-------- VORLIEGENDER TEXT --------
Monat: November 2021

16.11.2021

Ein Seiltänzer und Geschichtenerzähler. Orange ist die Farbe, die er am Morgen beim Tanzkurs im Körper verstreicht und Orange ist auch das indische Essen am Abend. Silber glänzen die heißen Aluminiumschalen auf dem Tisch und die Bleche an den Wänden im Workshopraum über dem Holzmarkt. Tanz und Torture.

15.11.2021

Es ist ein Treppenwitz. Die richtige Interpretation fällt mir erst nach dem Wochenende ein.

Wie immer, wenn ich überfordert bin, mache ich erst mal eine große und schaurige Liste, weil übertreiben bezwingt und das Auflisten einen Rhythmus erzeugt, der ein Lied aus den Sachen macht und ein Lied kann ich vortragen und auseinandernehmen.

14.11.2021

Wiedererkennen 2: Was ist mein Gemüsepulver anderes als eine eitle Multivitamintablette mit Distinktionszwang.
--------
-- ANHAND DER ANGABEN --
**a.** Was macht die schreibende Person laut den Tagebucheinträgen zuerst, wenn sie überfordert ist?
**b.** Schreib die Tagebucheinträge nach ihrem letzten Satz weiter.
Die Datensätze stammen aus einer anderen Quelle als die Tagebucheinträge.
-------- ZU PRÜFENDE DATEN --------
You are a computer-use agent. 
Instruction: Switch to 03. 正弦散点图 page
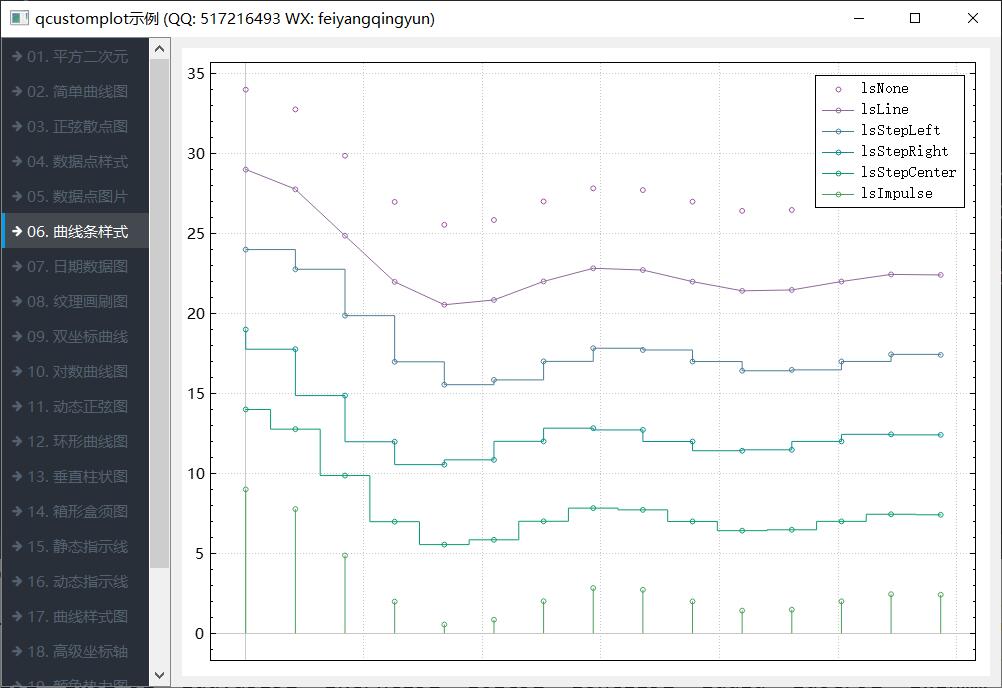76,127
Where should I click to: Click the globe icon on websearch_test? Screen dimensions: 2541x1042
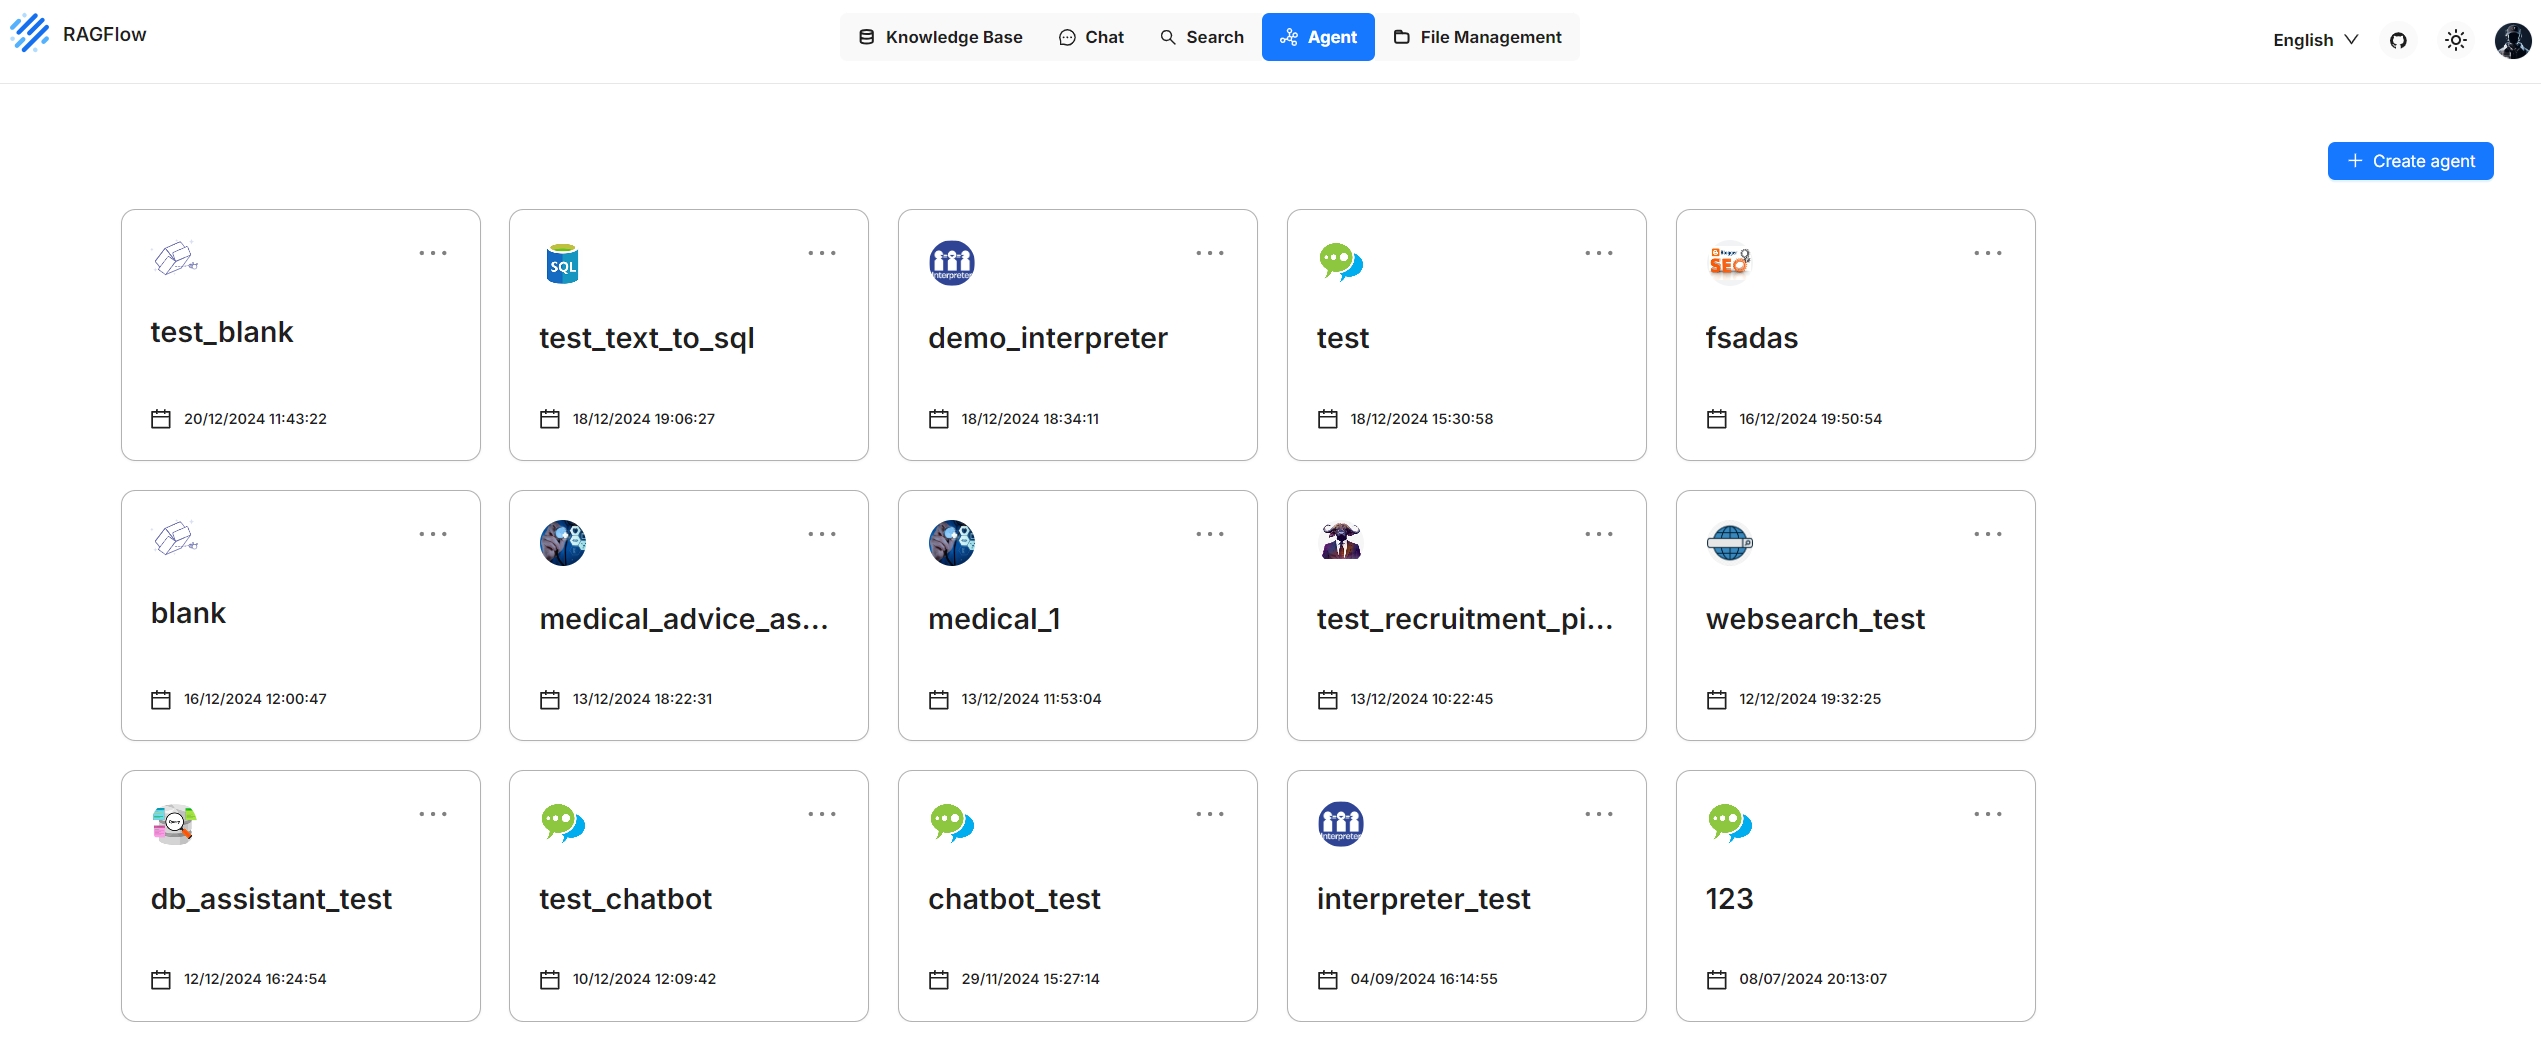tap(1730, 543)
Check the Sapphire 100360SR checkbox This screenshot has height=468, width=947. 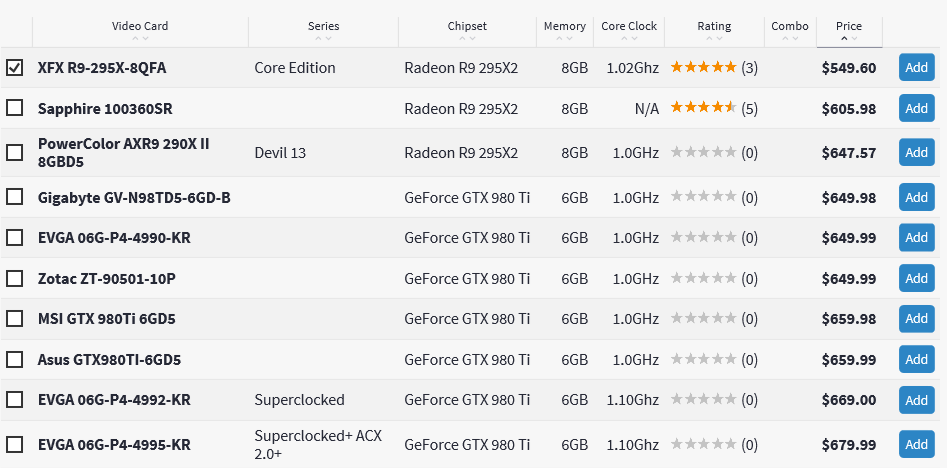(15, 108)
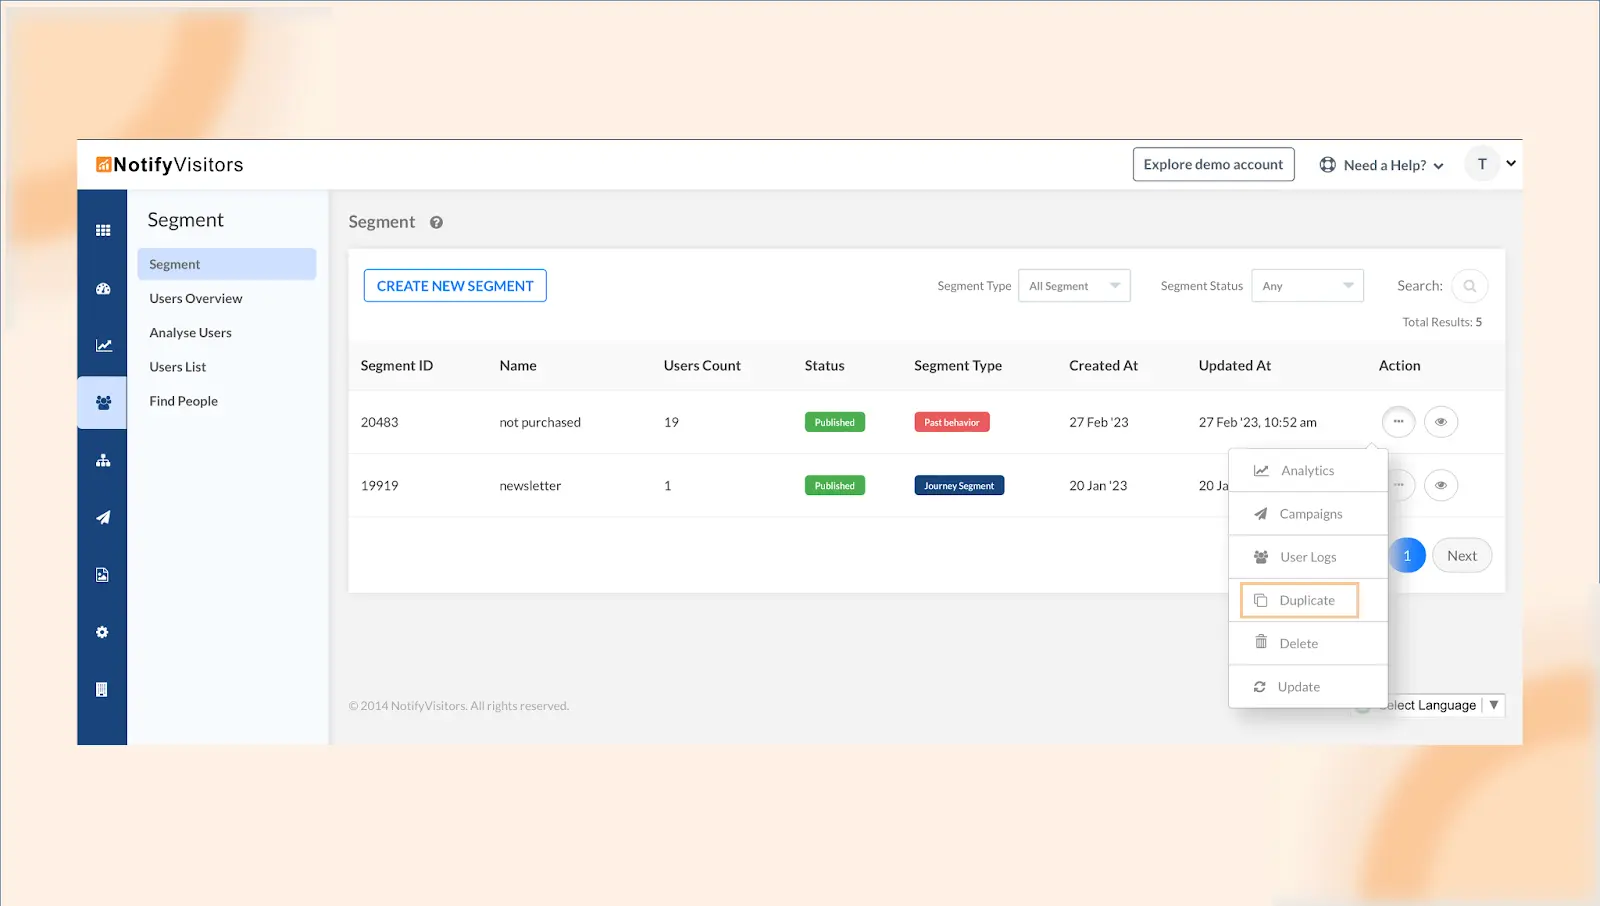Open the paper plane campaigns sidebar icon
The height and width of the screenshot is (906, 1600).
[103, 518]
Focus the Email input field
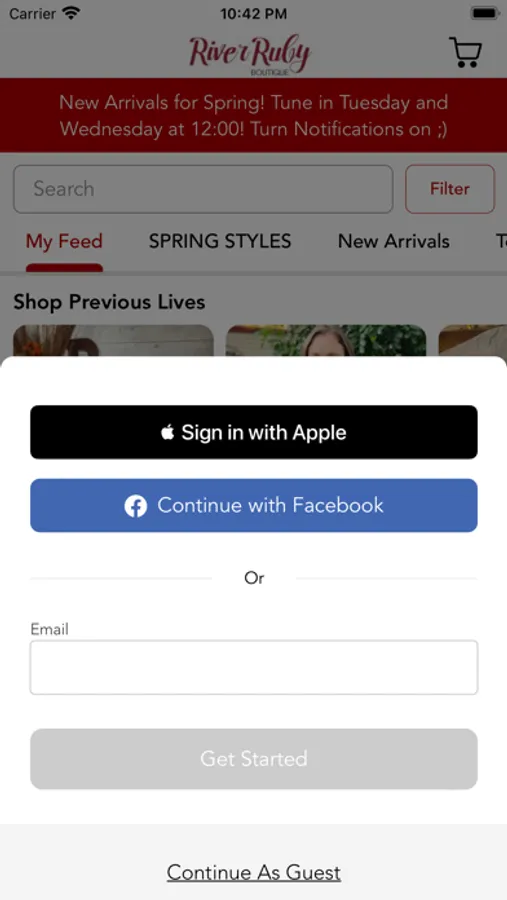The image size is (507, 900). pos(254,668)
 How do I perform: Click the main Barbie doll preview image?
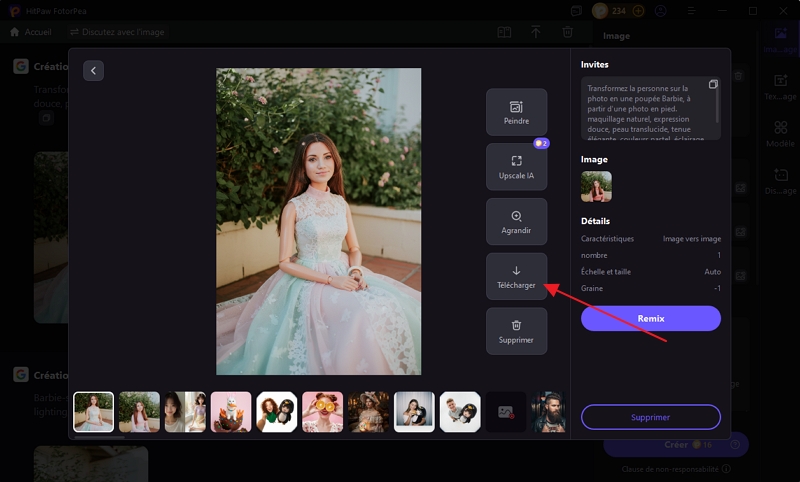point(318,221)
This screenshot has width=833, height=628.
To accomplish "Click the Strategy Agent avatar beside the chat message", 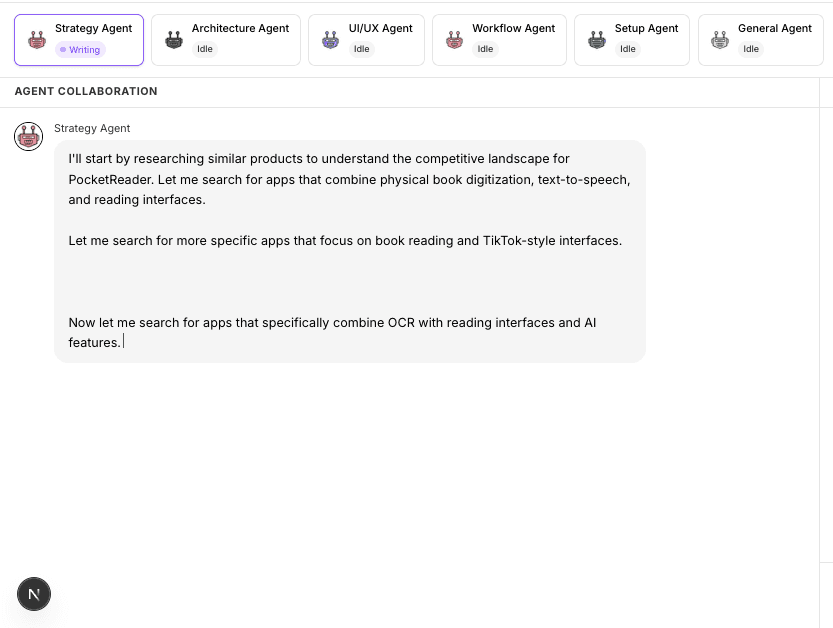I will click(28, 136).
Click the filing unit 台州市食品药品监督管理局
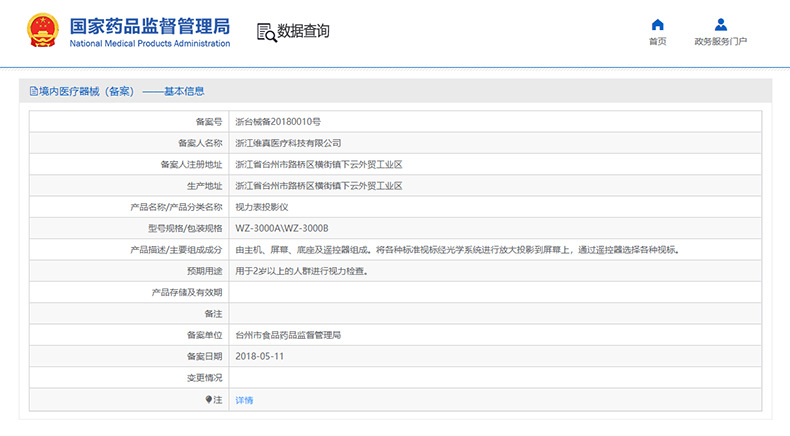790x436 pixels. (288, 335)
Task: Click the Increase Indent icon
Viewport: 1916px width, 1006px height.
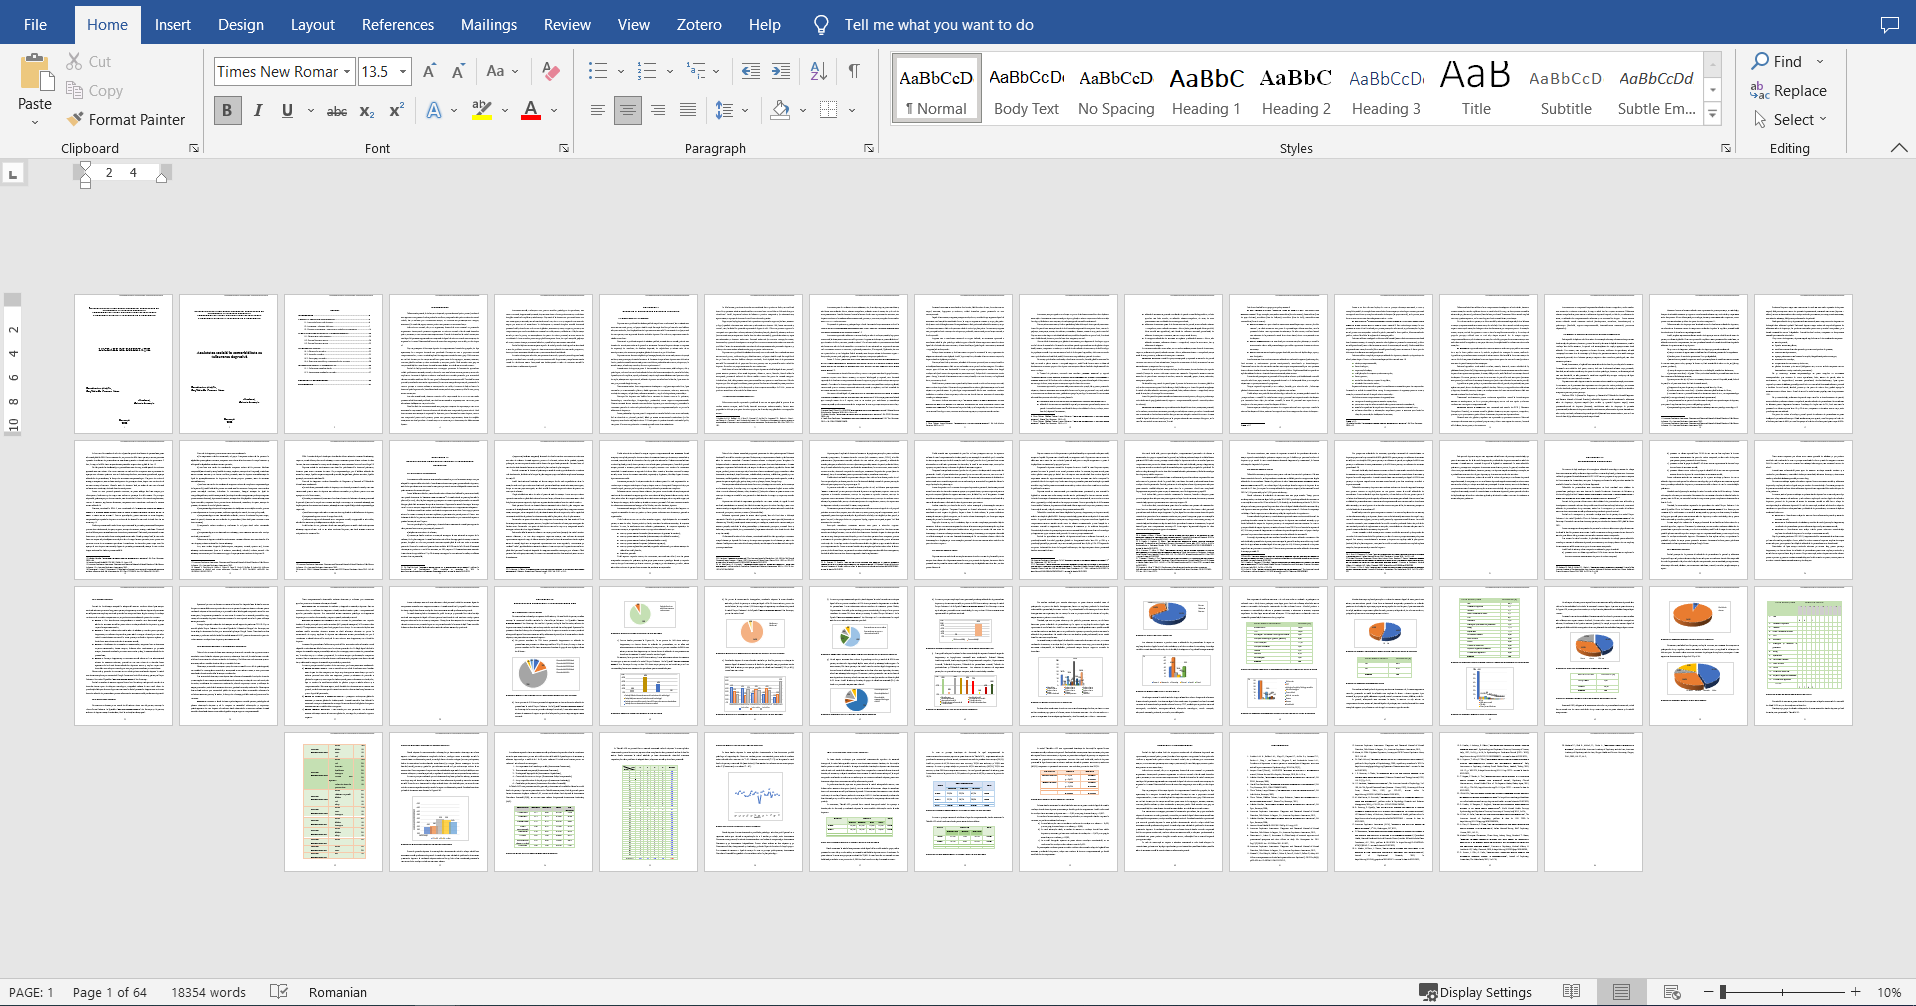Action: (781, 71)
--------
-- ANTWORTEN JE PUNKT --
**a.** Sie macht erst mal eine große und schaurige Liste.

**b.**
13.11.2021

Wiedererkennen 1: Scham-Scham

12.11.2021

Regionalzüge, die abends oder nachts von Großstädten in Provinzzentren fahren und schon eine halbe Stunde vor Abfahrt auf einem abgelegenen Gleis stehen, sind etwas ganz besonderes. Die Fahrt von Hamburg nach Kiel erinnert mich an den Weg von Nürnberg nach Bayreuth, nur dass man hier im Norden nicht das Gefühl hat, direkt auf dem Motor zu sitzen. In Franken muss die Bahn beweisen, die Gleise dem Wald und den Hügeln abgerungen zu haben, in Schleswig-Holstein rollt der Zug einfach durch das Flachland.

Mich fasziniert die Gemeinschaft der müden Pendler, die schon vor der Abfahrt eingeschlafen sind, die gelassenen Raucher am Bahnsteig und die fettigen Papptüten mit dem Abendessen, die im ganzen Abteil zu riechen sind. Jeder, der hereinkommt, wird beäugt: „Aha, dich kenne ich schon aus dem ICE.“

11.11.2021

Eine Linie beschreiben. Auf dem Balkon Tee trinken und einen alten Tisch zerkleinern. Einen Traum aufschreiben. Mit vertrauten Stimmen im Ohr in den Herbstabend laufen. Eine Weihnachtskarte neu bekleben. Einen Podcast aufnehmen und aus der COVID-Frust einen Auftritt machen.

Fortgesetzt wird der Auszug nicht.